PROBLEM TO SOLVE:
What you return should match every record exactly, with the images removed.

DATA RECORDS:
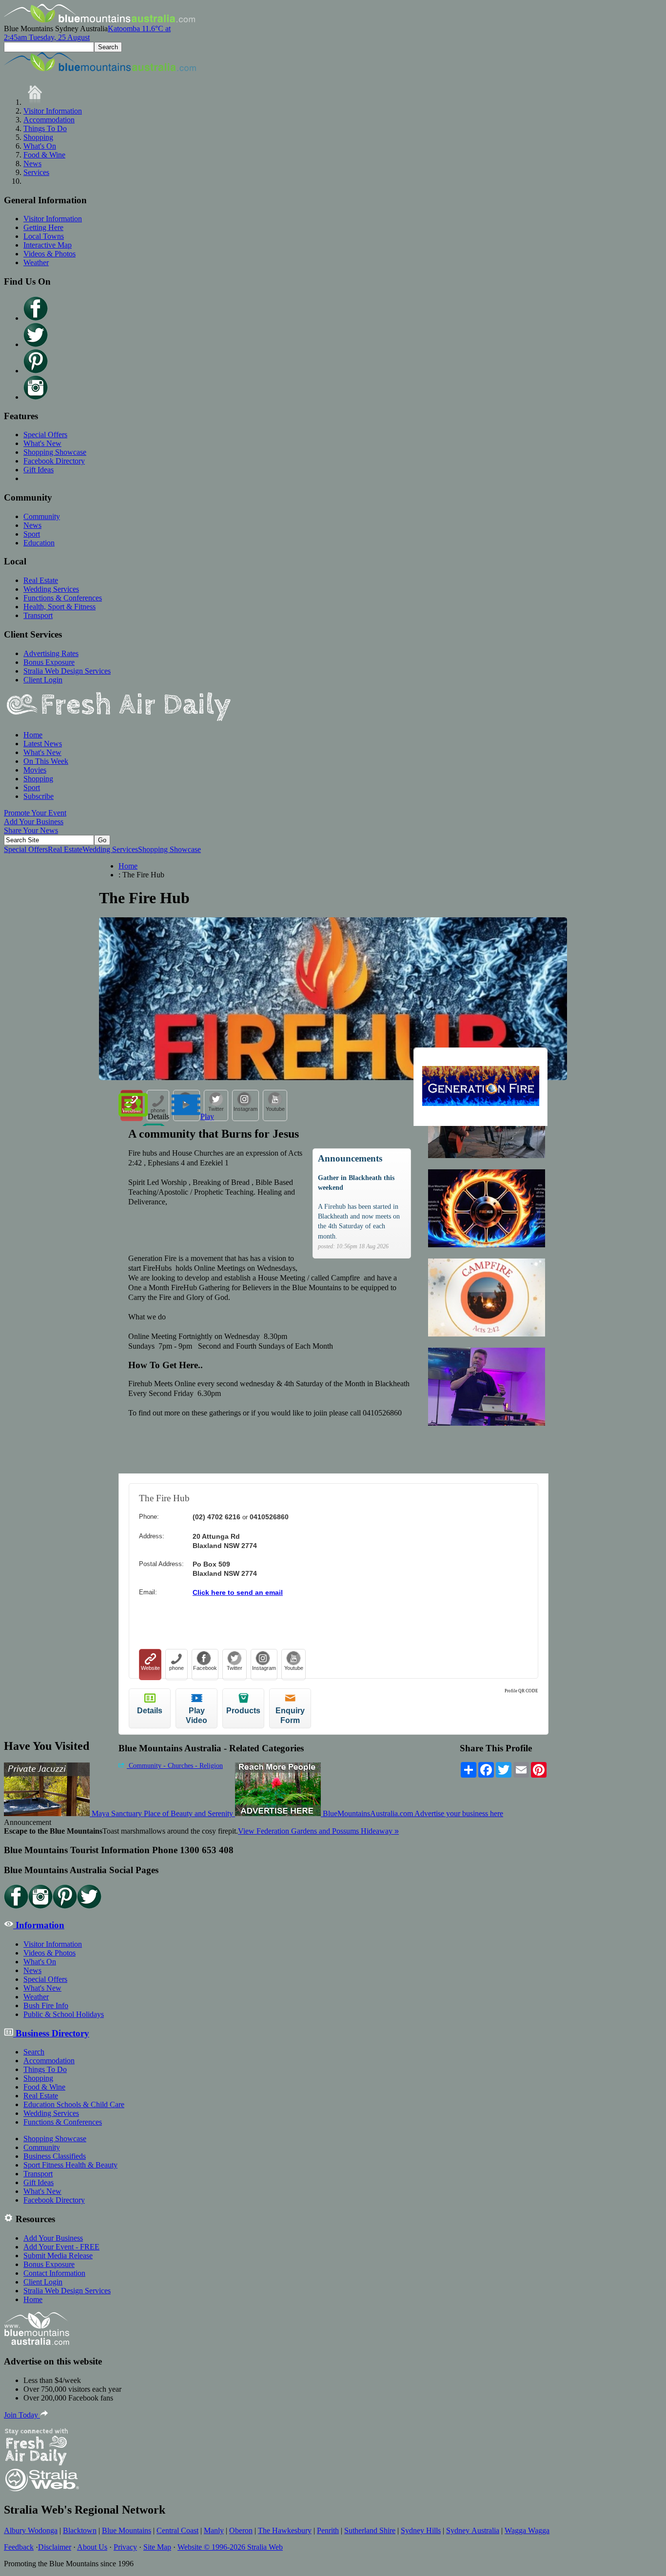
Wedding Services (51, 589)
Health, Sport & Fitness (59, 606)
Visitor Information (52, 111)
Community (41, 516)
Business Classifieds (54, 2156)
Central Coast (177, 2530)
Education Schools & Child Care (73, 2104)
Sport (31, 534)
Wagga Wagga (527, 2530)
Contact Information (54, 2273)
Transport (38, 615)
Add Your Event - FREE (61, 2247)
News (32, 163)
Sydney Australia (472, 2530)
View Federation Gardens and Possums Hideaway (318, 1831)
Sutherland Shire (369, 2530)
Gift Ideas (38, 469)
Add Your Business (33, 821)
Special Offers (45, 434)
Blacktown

RESPONSE TO THIS TASK:
Wedding Services (51, 589)
Health, Sport & Fitness (59, 606)
Visitor Information (52, 111)
Community (41, 516)
Business Classifieds (54, 2156)
Central Coast (177, 2530)
Education Schools & Child Care (73, 2104)
Sport (31, 534)
Wagga Wagga (527, 2530)
Contact Information (54, 2273)
Transport (38, 615)
Add Your Event - FREE (61, 2247)
News (32, 163)
Sydney Australia (472, 2530)
View Federation Gardens and Possums Hideaway (318, 1831)
Sutherland Shire (369, 2530)
Gift Ideas (38, 469)
Add Your Business (33, 821)
Special Offers (45, 434)
Blacktown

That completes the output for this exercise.